Number one in the box office last weekend, “Prisoners” is a dark and twisted human commentary on just how far a father will go to protect his family. The star studded cast of Hugh Jackman, Jake Gyllenhaal, Melissa Leo, Viola Davis, and Terrence Howard set the audience for high expectations and delivered a film full of suspense, thrills and anticipation.

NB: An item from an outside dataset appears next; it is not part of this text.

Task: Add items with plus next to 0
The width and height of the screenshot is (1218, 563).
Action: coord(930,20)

The film begins on Thanksgiving Day, where the Dovers and the Birches (Jackman and Howard’s families) are convening to celebrate the occasion. The two youngest daughters go out to play and don’t return, prompting a wild search effort for a creepy RV described loitering around the neighborhood. Detective Loki (Gyllenhaal) is assigned to the case and quickly finds the RV with Alex Jones (Paul Dano), a shrimpy man with an IQ of a ten year old, inside. The police let Jones go due to insufficient grounds to detain him and Keller Dover (Jackman) takes matters into his own hands. With the daughters still missing, Dover kidnaps Jones and leaves the audience in a moral dilemma of good versus evil while Loki attempts to solve the case.

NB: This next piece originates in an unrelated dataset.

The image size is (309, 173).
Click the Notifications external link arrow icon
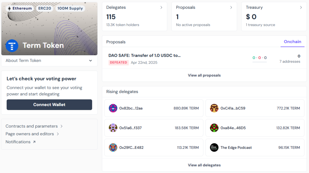coord(34,142)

“Prisoners” is gloomy from the very beginning. All of the scenes are gray, nighttime, raining or all of the above. The film does an excellent job of making the audience feel unsettled and uncomfortable and, once the daughters are kidnapped, irritated. “Prisoners” is full of false leads and twists that emulate the frustration the parents of the missing children demonstrate throughout the film. The pacing is realistic and believable, with just enough to put the audience on edge. Some of the scenes are disturbing and grotesque, but they only add to the dark atmosphere the film sets.
The performances are incredible as well. Hugh Jackman delivers his character with believability and intensity more unsettling than any Wolverine rage seen before. Viola Davis is heartbreaking in her expression of a mourning parent. Gyllenhaal plays a solid detective but lacks a certain passion for which the rest of the actors pick up the slack.
Well-acted, well written, and guaranteed to disturb, “Prisoners” deserves every amount of praise and is two and a half hours well worth an expensive movie ticket.